Orthotists design and customize various types of assistive technology, including braces, crutches, walkers, and wheelchairs to aid in mobility.
Physical therapists, occupational therapists, psychologists, and speech/language pathologists aid in rehabilitation.
Generally, the higher the level of the spina bifida defect, the more severe the paralysis.
Paralysis does not always occur.
In the United States, rates are higher on the East Coast than on the West Coast, and higher in white people (1 per 1000 live births) than in black people (0.1–0.4 case per 1000 live births).
Immigrants from Ireland have a higher incidence of spina bifida than do natives.
Highest rates of the defect in the USA can be found in Hispanic youth.
The highest incidence rates worldwide were found in Ireland and Wales, where three to four cases of myelomeningocele per 1000 population have been reported.
The reported overall incidence of myelomeningocele in the British Isles was 2.0–3.5 cases per 1000 births.
Outcomes after prenatal spina bifida treatment are improved to the degree that the benefits of the surgery outweigh the maternal risks.
Prenatal repair results:
Reversal of the hindbrain herniation component of the Chiari II malformation
Reduced need for ventricular shunting
Reduced incidence or severity of potentially devastating neurologic effects caused by the spine’s exposure to amniotic fluid, such as impaired motor function.
At one year of age, 40 percent of the children in the prenatal surgery group had received a shunt, compared to 83 percent of the children in the postnatal group.
During pregnancy, all the fetuses in the trial had hindbrain herniation.
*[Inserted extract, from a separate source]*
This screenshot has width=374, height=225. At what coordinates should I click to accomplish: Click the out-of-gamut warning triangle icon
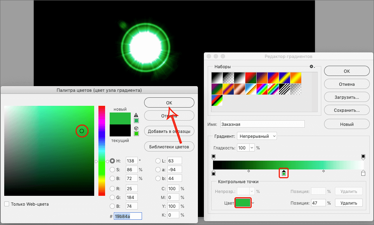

However, at age 12 months, one-third (36 percent) of the infants in the prenatal surgery group no longer had any evidence of hindbrain herniation, compared to only 4 percent in the postnatal surgery group.
Fetoscopic repair of myelomeningocele results in far less surgical trauma to the mother, as large incisions of her abdomen and uterus are not required.
The initial punctures have a diameter of 1.2 mm only.
The risks of maternal chorioamnionitis or fetal death as a result of the fetoscopic procedure run below 5%, and women are discharged home from hospital one week after the procedure.
The risk to the mother is small, with the main risk appearing to be preterm labor, on average at about 33 weeks.